Nous sommes conscients que ces mesures s’inscrivent dans la volonté gouvernementale de détruire l’enseignement public. La mastérisation qui bouleverse les modes de formation et de recrutement des enseignants, avec en filigrane une offensive de grande ampleur contre les statuts des enseignants (l’équivalent du code du travail pour la fonction publique) en constitue un levier essentiel. La lutte contre ce projet s’inscrit en fait dans le combat contre l’idéologie dominante qui déstructure l’Ecole comme institution de la République.
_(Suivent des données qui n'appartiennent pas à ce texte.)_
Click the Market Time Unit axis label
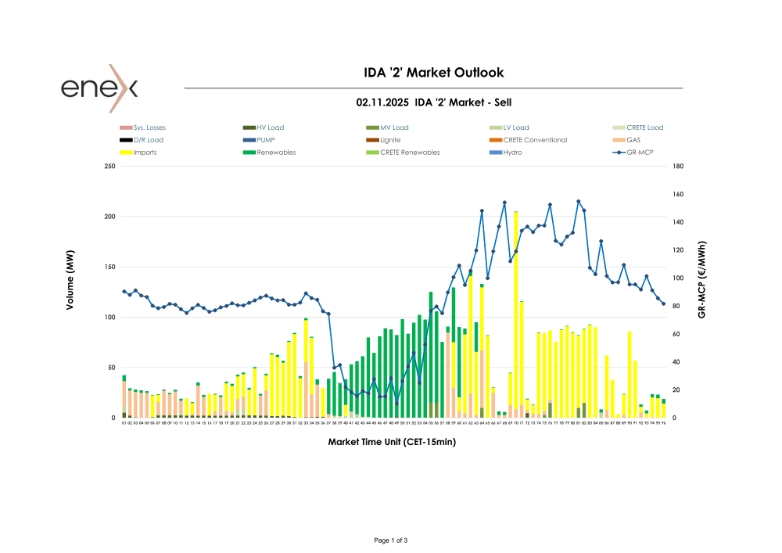The height and width of the screenshot is (553, 782). point(392,442)
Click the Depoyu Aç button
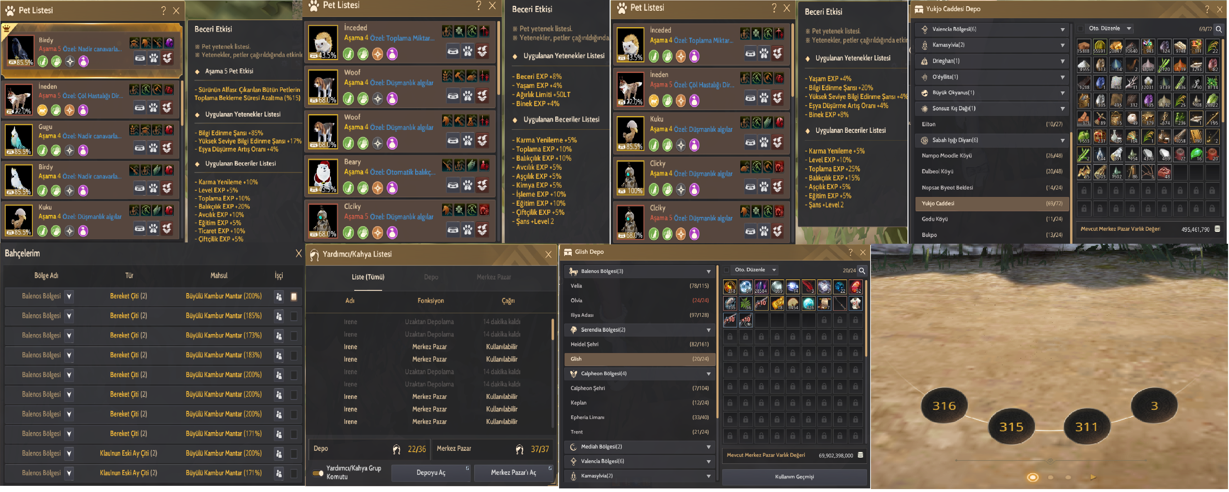 431,472
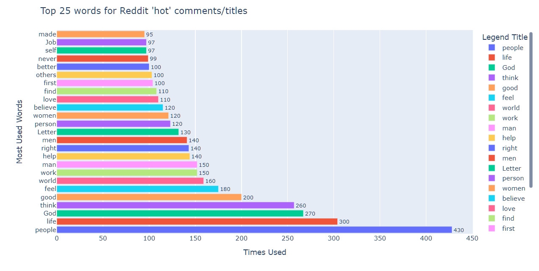This screenshot has width=539, height=271.
Task: Click the pink 'world' legend swatch
Action: pyautogui.click(x=492, y=108)
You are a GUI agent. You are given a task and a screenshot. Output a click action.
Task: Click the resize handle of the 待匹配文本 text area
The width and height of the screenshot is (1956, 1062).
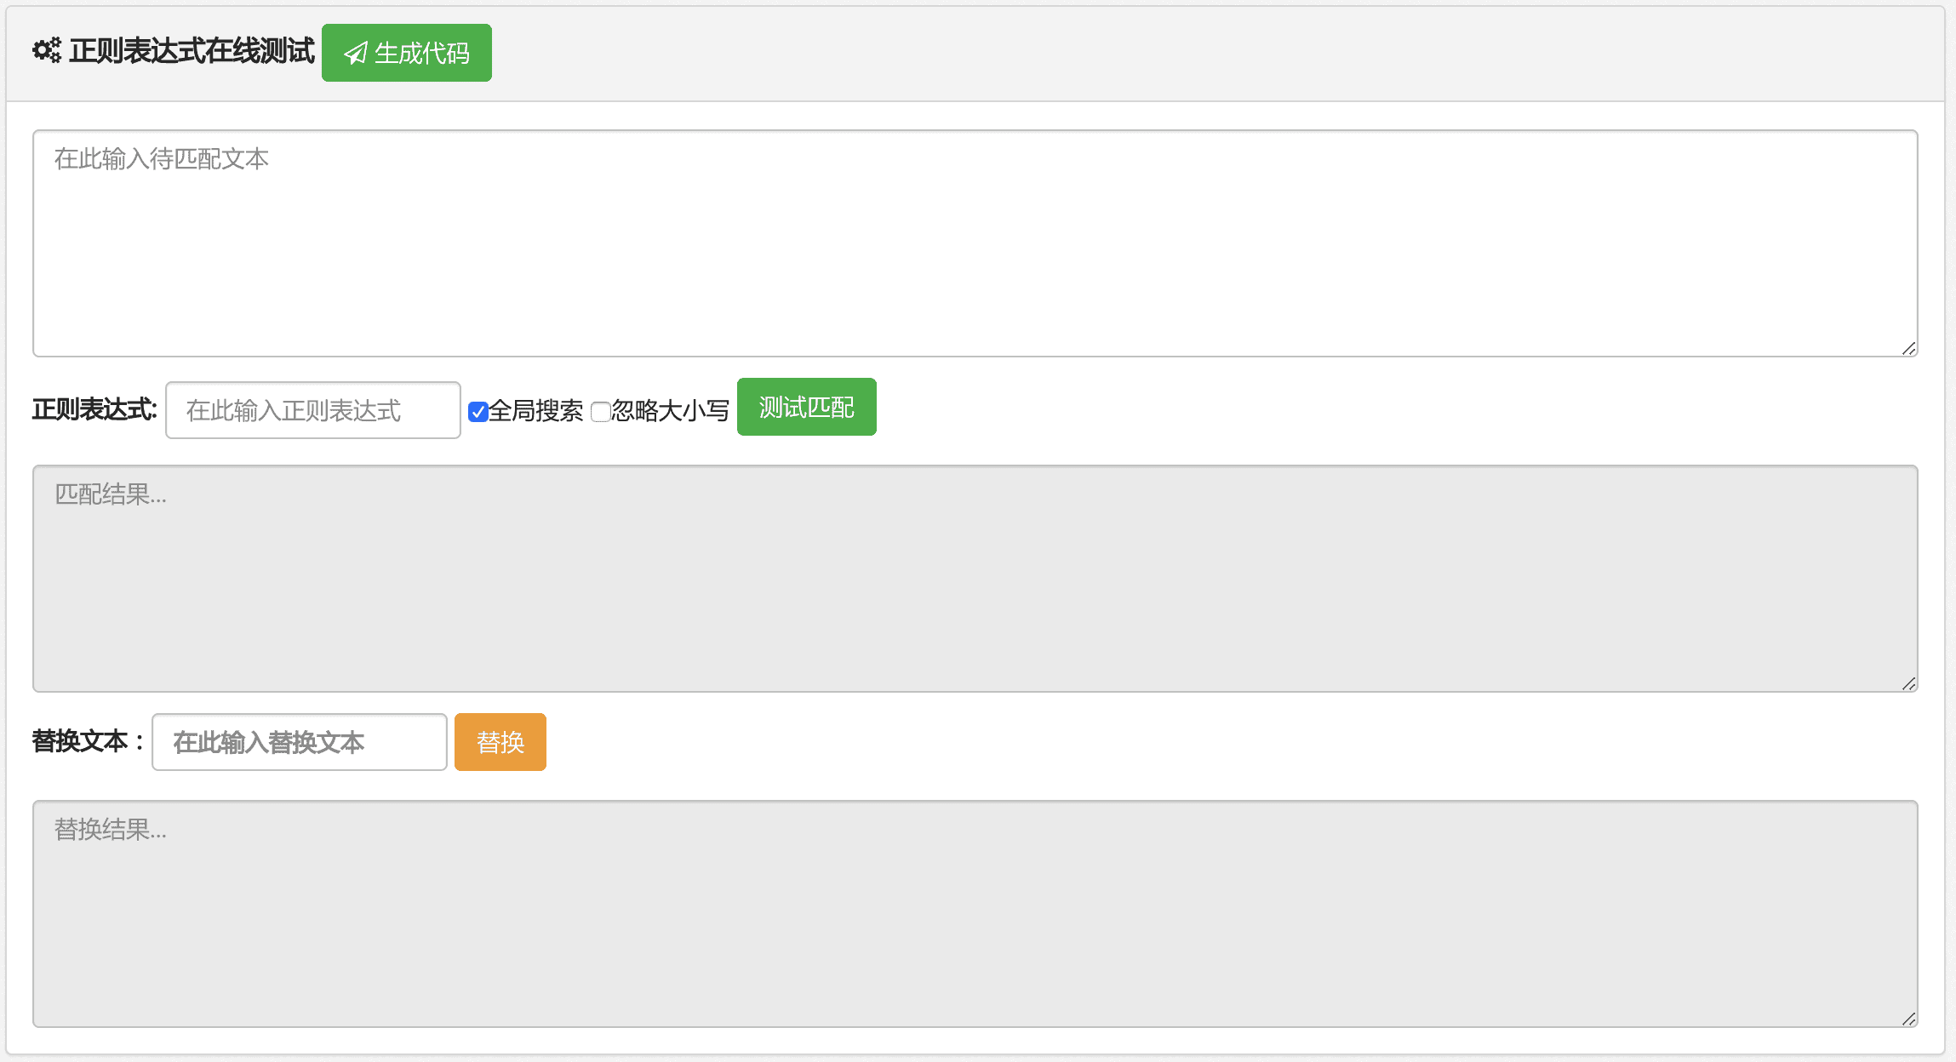(x=1908, y=348)
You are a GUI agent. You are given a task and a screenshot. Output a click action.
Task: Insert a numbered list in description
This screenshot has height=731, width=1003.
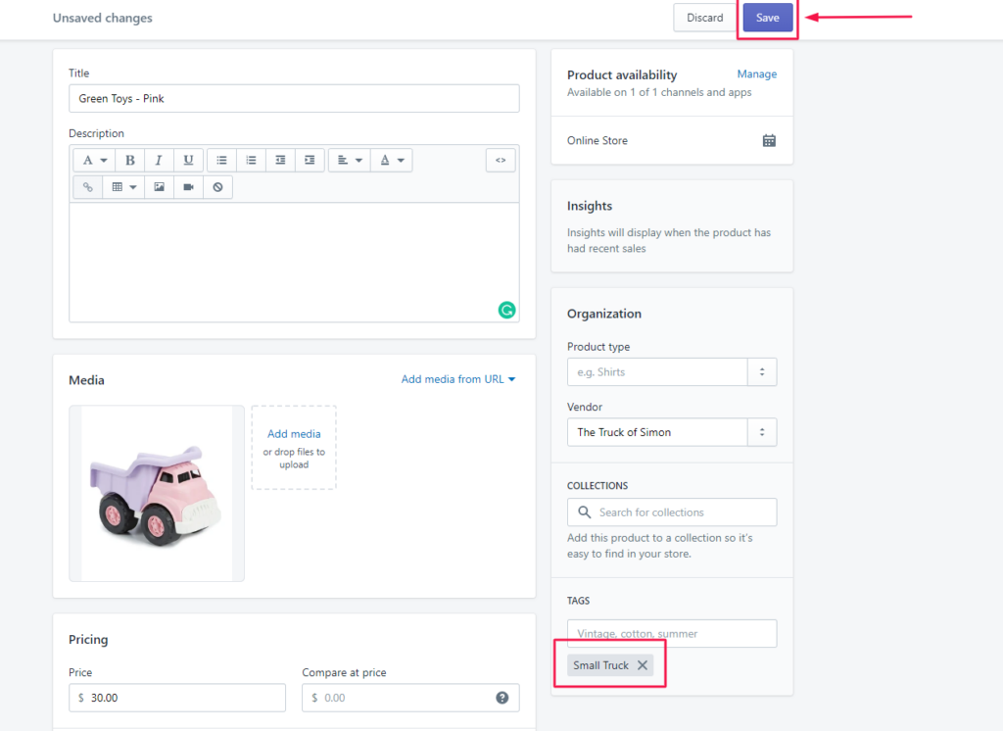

Nous revendiquons l’abrogation des décrets de juillet, conformément à notre position générale d’abrogation de la LRU, et le refus des nouvelles maquettes pour les M2. Nous soutenons, dans ce cadre, les exigences formulées par différents syndicats et coordinations lorsqu’elles visent à préserver les statuts nationaux, les diplômes et concours nationaux et le contenu national des programmes. De même nous refusons toutes les suppressions de postes statutaires et affirmons nous qu’il faudra rétablir les postes supprimés.

Le PG défend également les différentes formes d’actions des « désobéisseurs » qui refusent la mise en œuvre de la réforme, notamment par le refus de rendre les maquettes des nouveaux masters et par le refus de participer à la mise en place des stages en responsabilité.